Refurbishing lamps has been Lizotte’s passion for six decades. Inventive in his approach,
Lizotte said that once he took an old syrup jar and made a kerosene lamp with it. He has made lamps out of flutes and other musical instruments. A collection of pear-shaped bulbs is his current project. A group of porcelain cherubs wait their turn to be transformed.

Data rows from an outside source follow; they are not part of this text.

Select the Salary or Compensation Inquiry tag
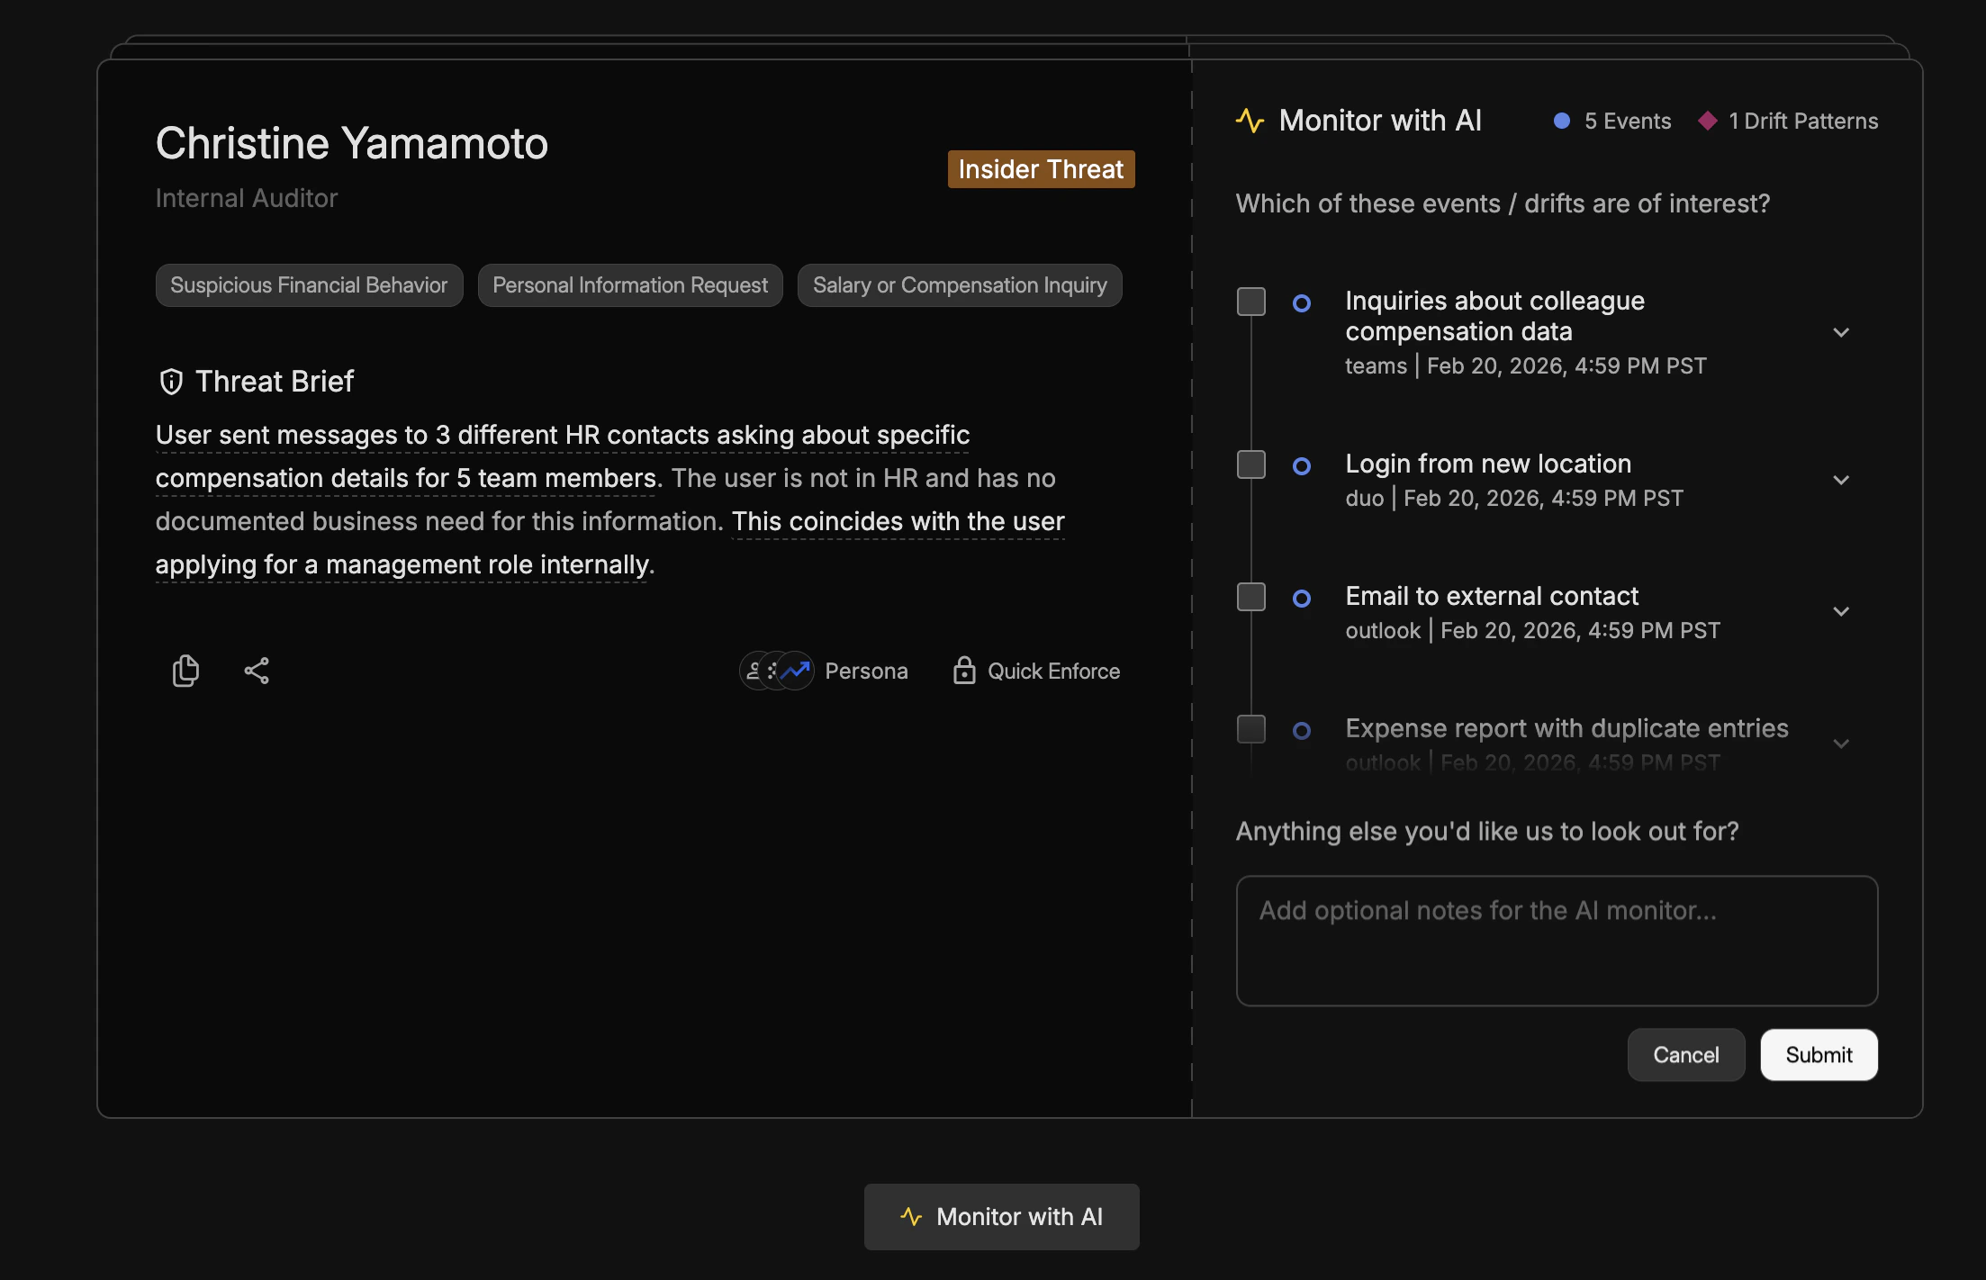Viewport: 1986px width, 1280px height. 960,285
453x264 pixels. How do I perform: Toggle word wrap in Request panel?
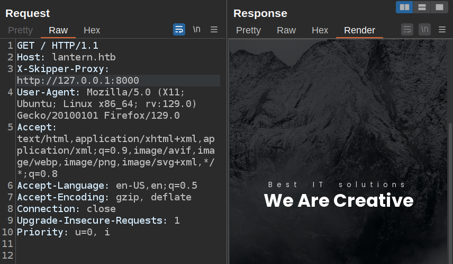click(179, 30)
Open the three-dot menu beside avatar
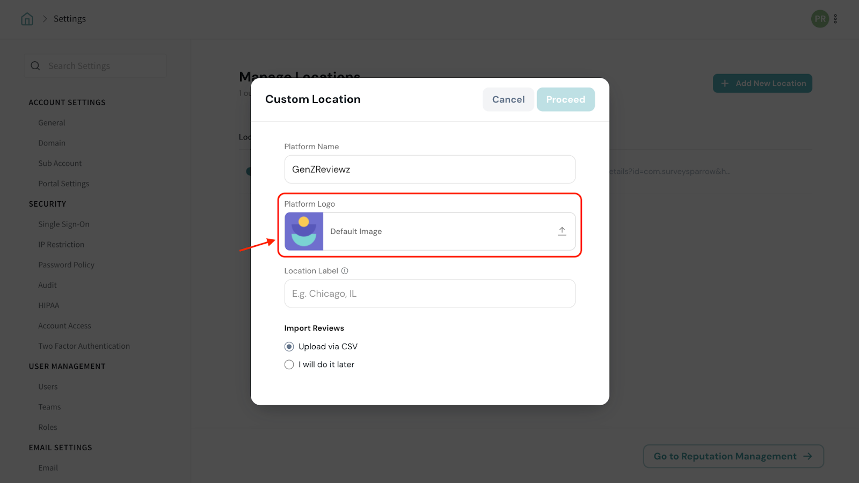Viewport: 859px width, 483px height. (835, 19)
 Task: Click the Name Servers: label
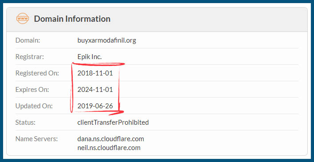tap(37, 139)
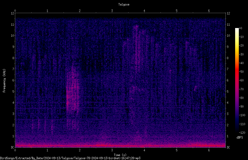Click the 7 kHz label on the right axis
The image size is (248, 160).
[x=228, y=69]
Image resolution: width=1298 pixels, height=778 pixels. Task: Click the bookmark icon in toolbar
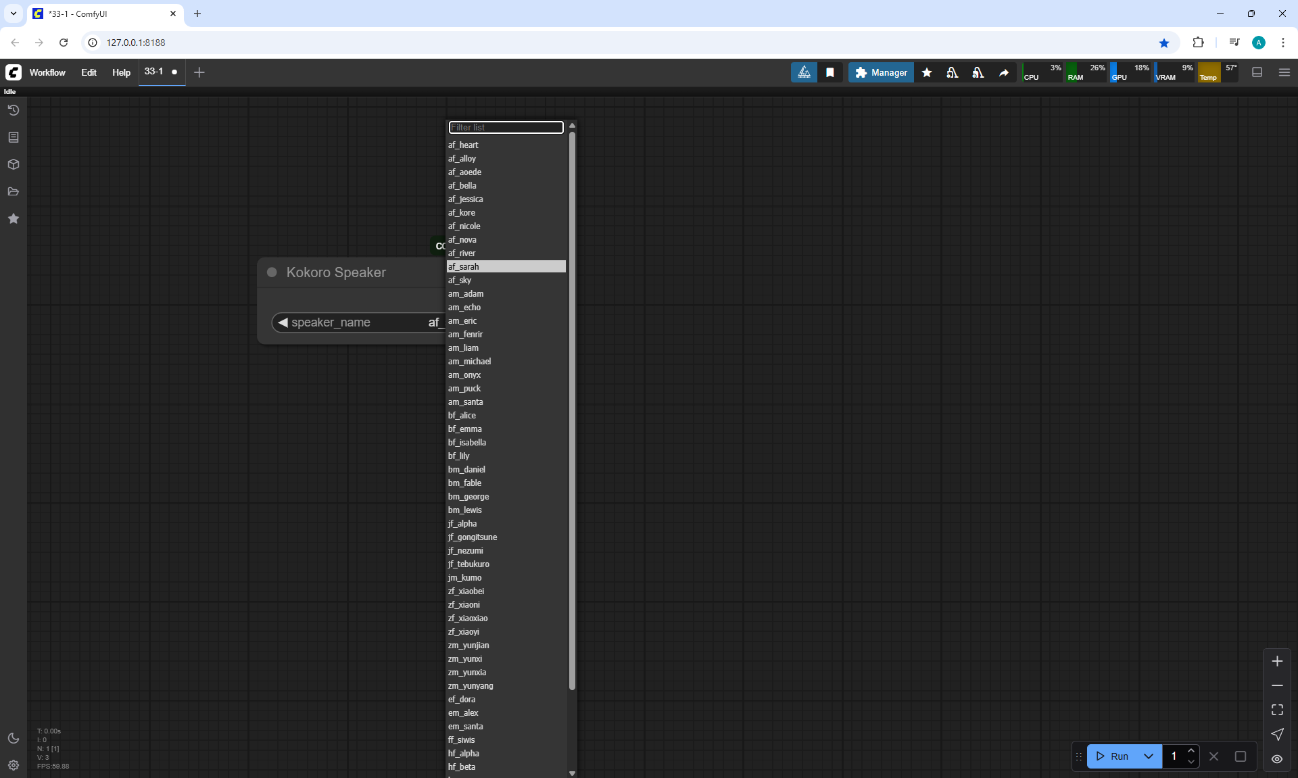pyautogui.click(x=830, y=72)
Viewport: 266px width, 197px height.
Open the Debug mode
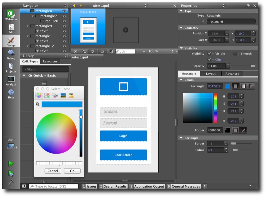[11, 54]
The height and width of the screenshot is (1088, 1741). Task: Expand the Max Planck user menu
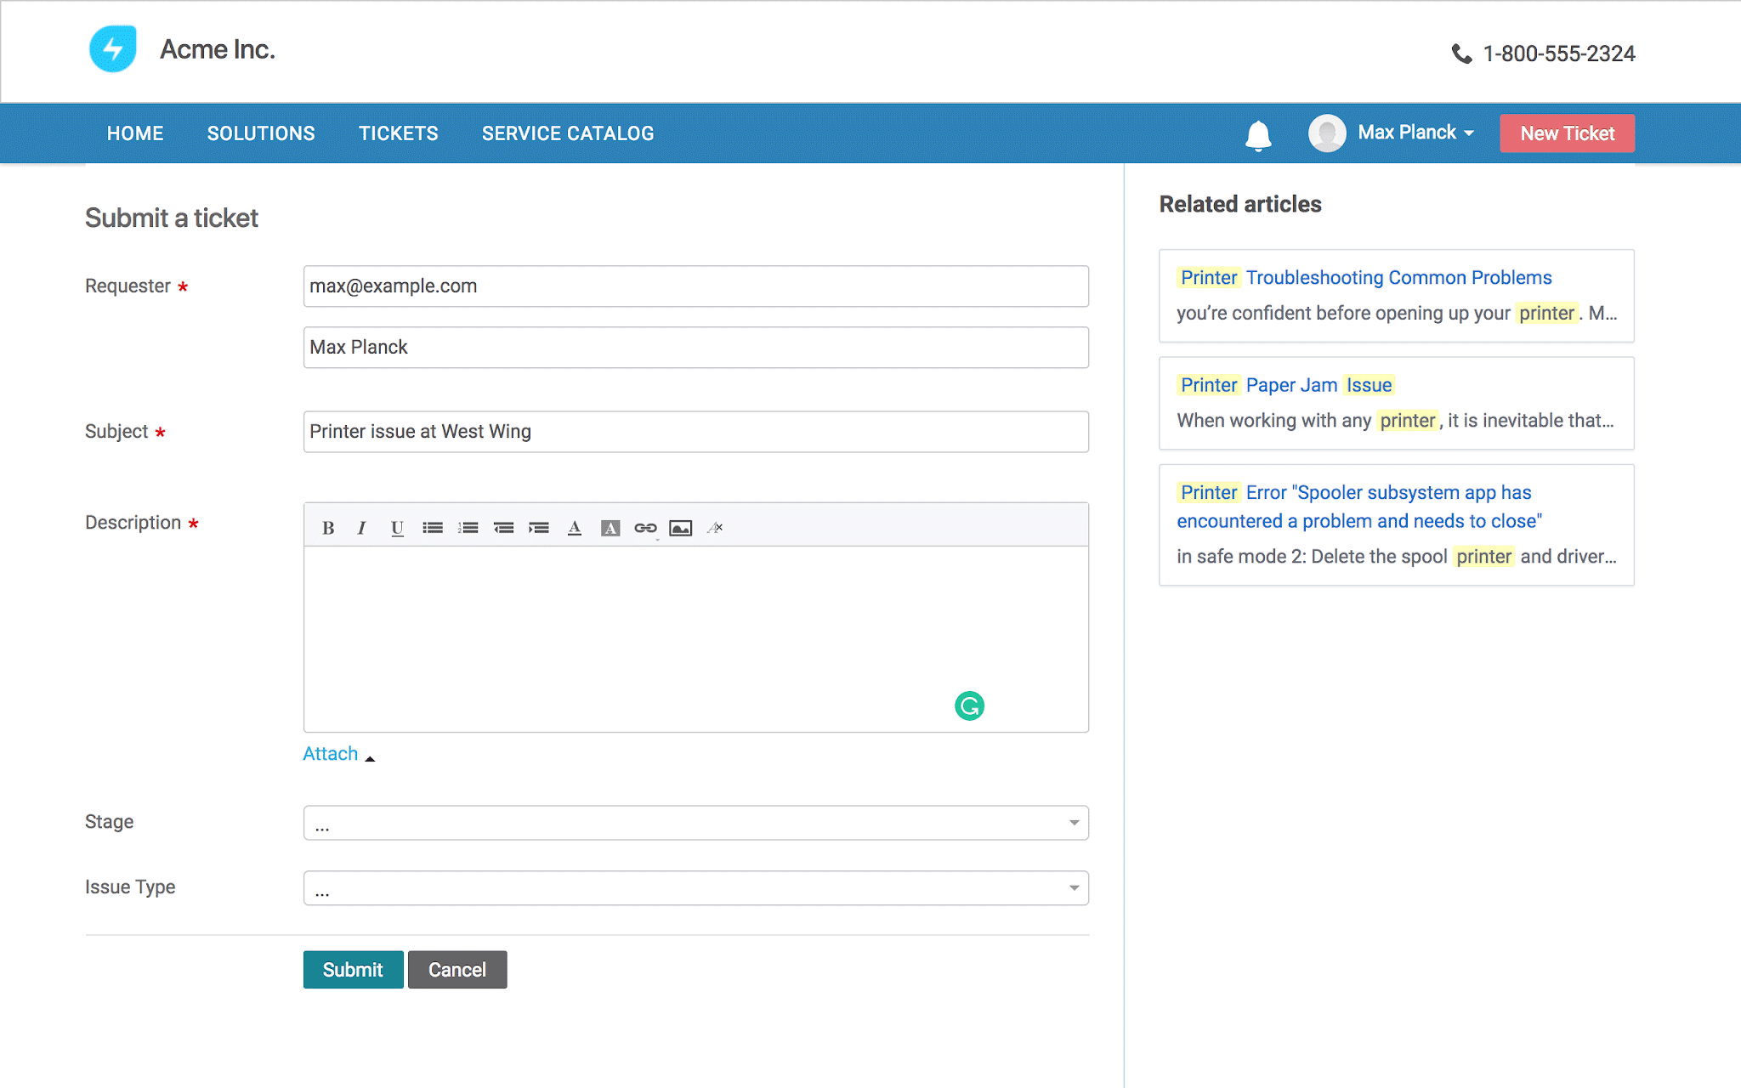(1415, 133)
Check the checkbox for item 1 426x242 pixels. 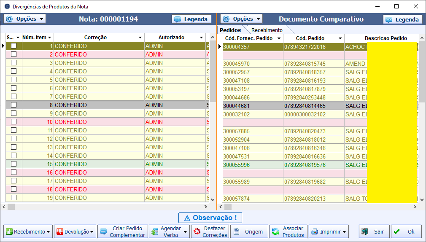[x=13, y=46]
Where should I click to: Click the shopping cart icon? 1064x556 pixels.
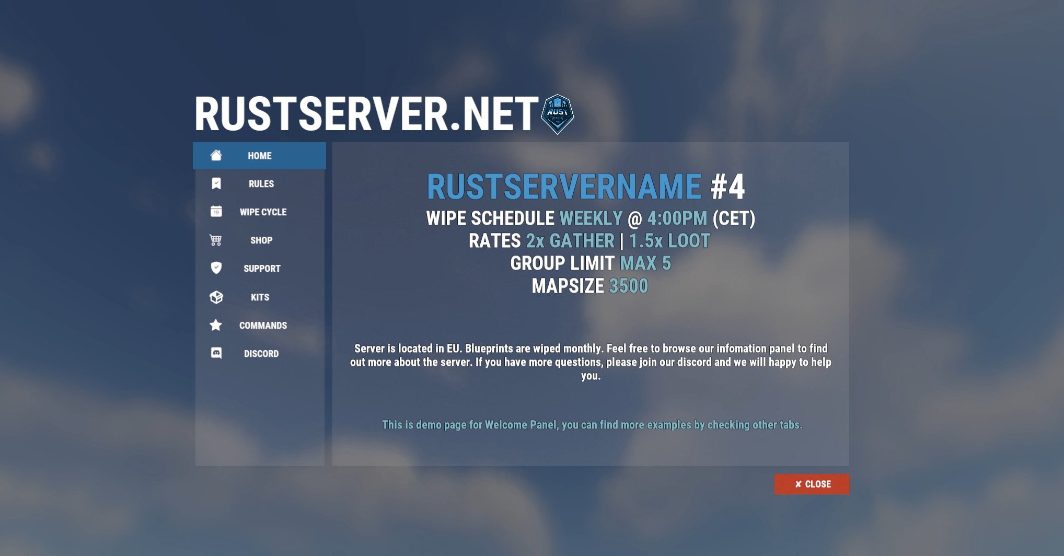point(216,240)
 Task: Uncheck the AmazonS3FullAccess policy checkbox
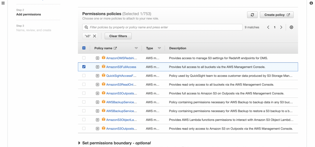pos(84,67)
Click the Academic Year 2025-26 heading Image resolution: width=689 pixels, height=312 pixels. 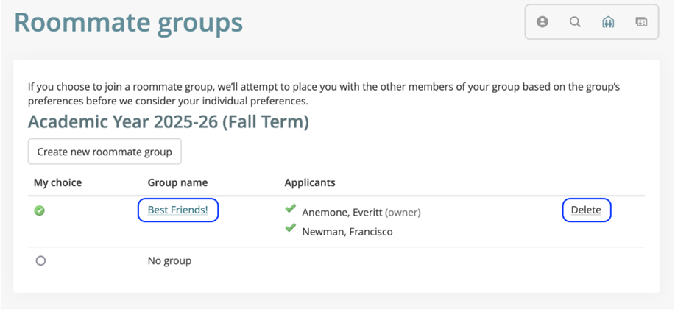[168, 121]
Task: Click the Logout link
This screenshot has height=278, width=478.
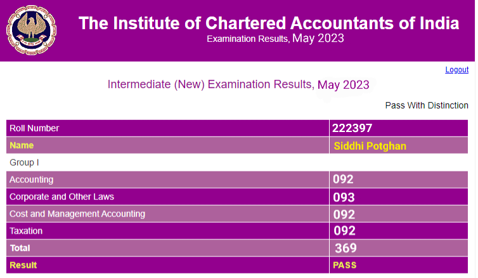Action: [456, 70]
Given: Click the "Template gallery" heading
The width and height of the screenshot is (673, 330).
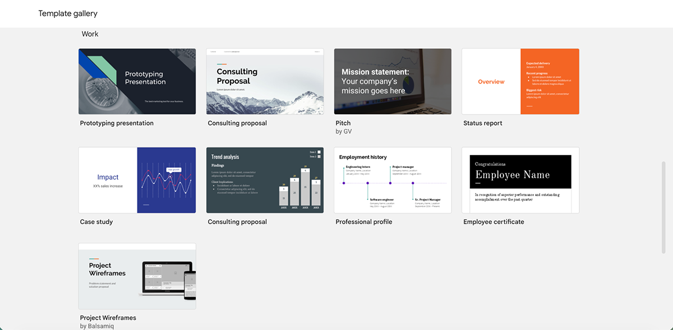Looking at the screenshot, I should coord(68,13).
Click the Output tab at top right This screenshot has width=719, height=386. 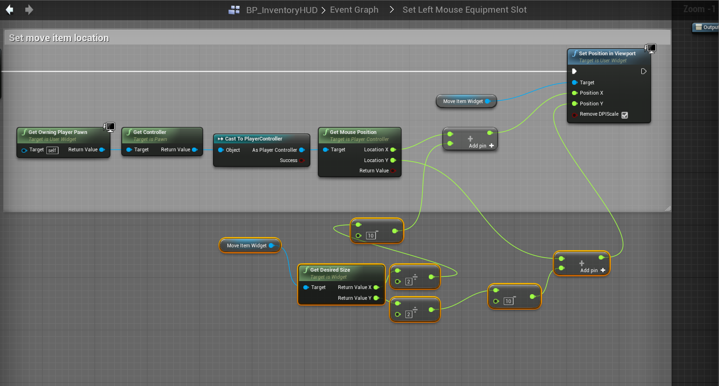click(707, 27)
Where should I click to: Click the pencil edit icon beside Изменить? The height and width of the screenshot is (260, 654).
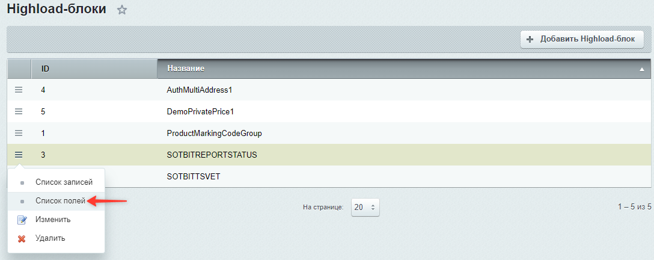(x=22, y=220)
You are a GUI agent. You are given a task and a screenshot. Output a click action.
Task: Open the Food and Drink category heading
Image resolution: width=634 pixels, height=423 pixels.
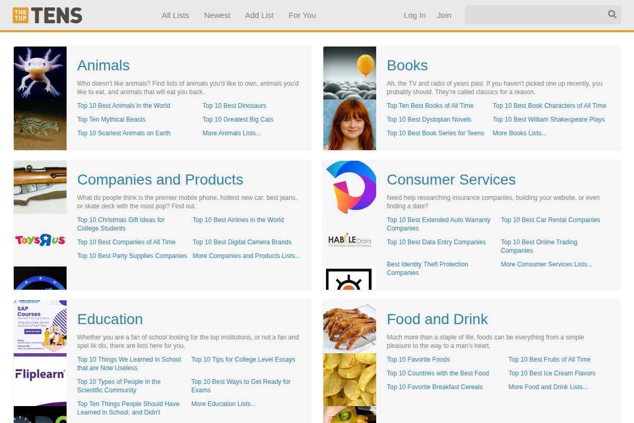click(x=437, y=319)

A self-described “junkie,” meaning a person who appreciates old things, Lizotte, started as an antique dealer
in the 1940s. He loved going to antique shows and puttering around looking for interesting things, a pastime he acquired during his youth. As he got older, lamps fast became his interest. “I was tired of lugging the furniture around,” Lizotte quipped. “I like lights because they’re easier to handle.” He avoids lamps that have a compact florescent light or a light-emitting diode also know as LEDs. It’s not that Lizotte won’t tinker with it, it just not his favorite. “We are still into incandescent light,” Wayne Lizotte said. “We loathe the CFLs,” LEDs can give off a greenish-white hue, while incandescent is yellowish, but regardless, lighting can make or break a room décor.